Oh ! Cette croix semblant si lugubre à mes yeux ! Lui Seul m’a permis de voir son impact dans l’invisible. Eclosion à la vraie Vie, hymne à la liberté, reconquête de l’héritage volé, retour du printemps ineffable.

Le Simon que j’étais s’évanouit dans le sillage de mon Seigneur, qui façonna un Céphas aux dimensions trop élevées pour moi. Comme un effet domino, son pardon, sa compassion, son souffle vivant, ses guérisons, sa réhabilitation de mon intégrité, sa présence restauratrice… tout le bouquet de ses dons aux lumières arc-en-ciel génèrent en moi une synergie divine, fondement inébranlable pour faire peau neuve, saisir une chance inespérée vers un devenir débordant d’espérance.

Il a pris sur Lui, à cette croix, le poids lourd de mes indus, de mon ardoise si chargée.

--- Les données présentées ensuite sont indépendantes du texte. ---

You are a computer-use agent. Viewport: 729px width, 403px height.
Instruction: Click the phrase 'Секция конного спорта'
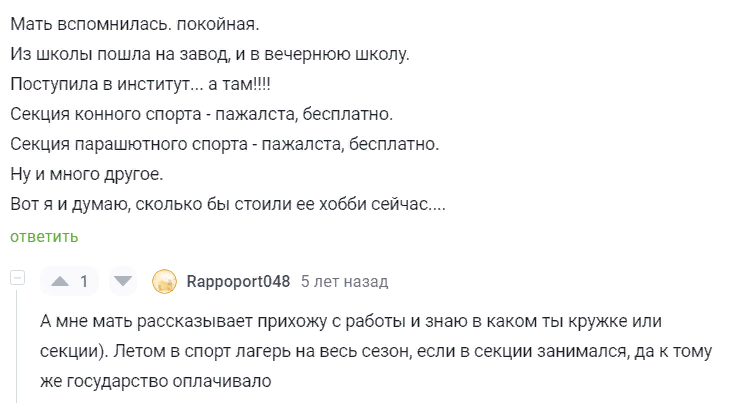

Le voile s’est déchiré, sa voix me convie : « Vas-y Céphas, la voie est libre vers ton Père ».

Il s’est dépouillé de Sa vie pour que je me revête de la Vie.

Mon Jésus, Dieu fait homme devait regagner son palais de gloire, en prenant au passage tous mes dérèglements. Puis le Christ glorifié, baptiseur d’Esprit et de feu est descendu m’embraser.

Le don de sa vie est la jonction qui rétablit la liaison avec mon vrai Père, dont je suis séparé depuis si longtemps.

Mon Sauveur s’est donné. En Lui j’ai tout reçu.

Rien ne manque. Tout est accompli. Tout.